● **SUPPLIED ENTRIES**
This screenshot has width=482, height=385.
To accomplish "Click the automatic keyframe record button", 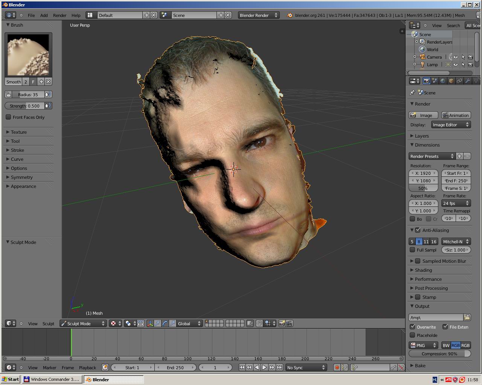I will pos(337,367).
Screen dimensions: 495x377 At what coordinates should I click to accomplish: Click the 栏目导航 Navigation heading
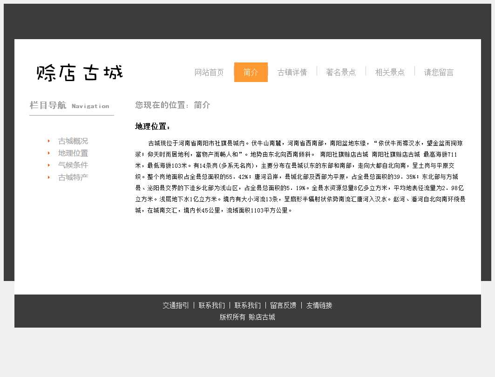point(69,106)
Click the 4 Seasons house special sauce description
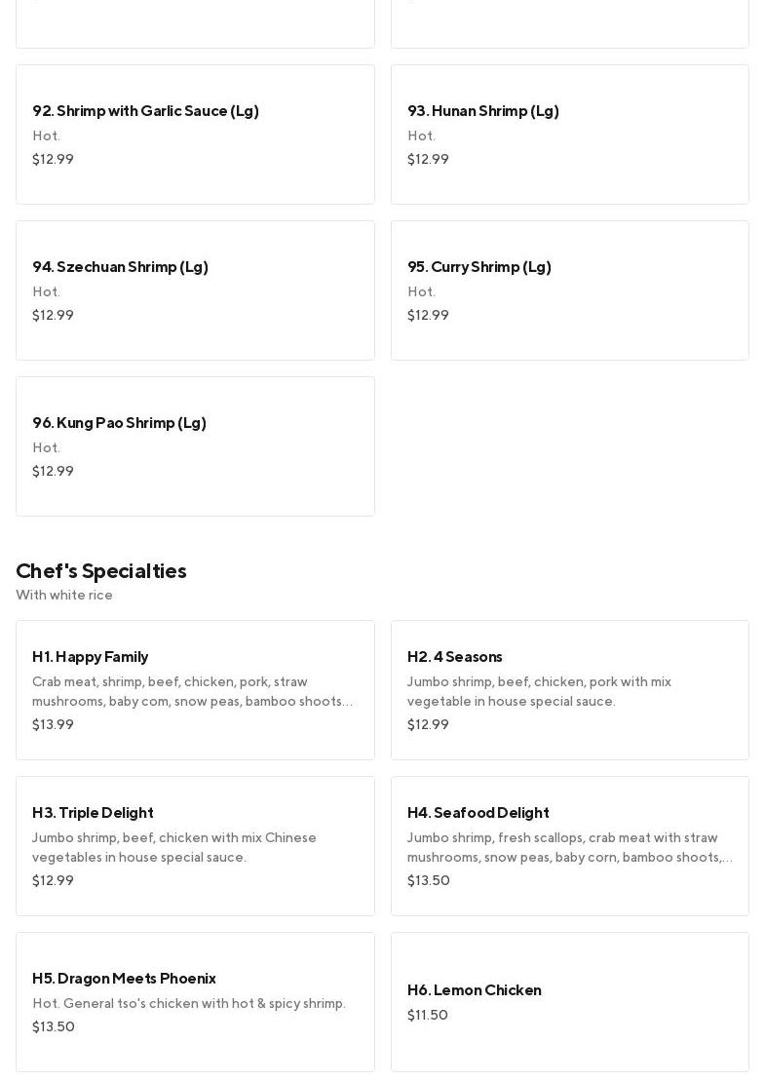 point(539,691)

● **WORK REQUEST**
In the material above, retype exactly the lines that run from the one containing "Screen dimensions: 495x377" through the last line, and keep out the pictures.

● **RESULT OF THE TASK**
Screen dimensions: 495x377 At what coordinates should I click to accomplish: Click the 栏目导航 Navigation heading
point(69,106)
Click the 4 Seasons house special sauce description
 point(539,691)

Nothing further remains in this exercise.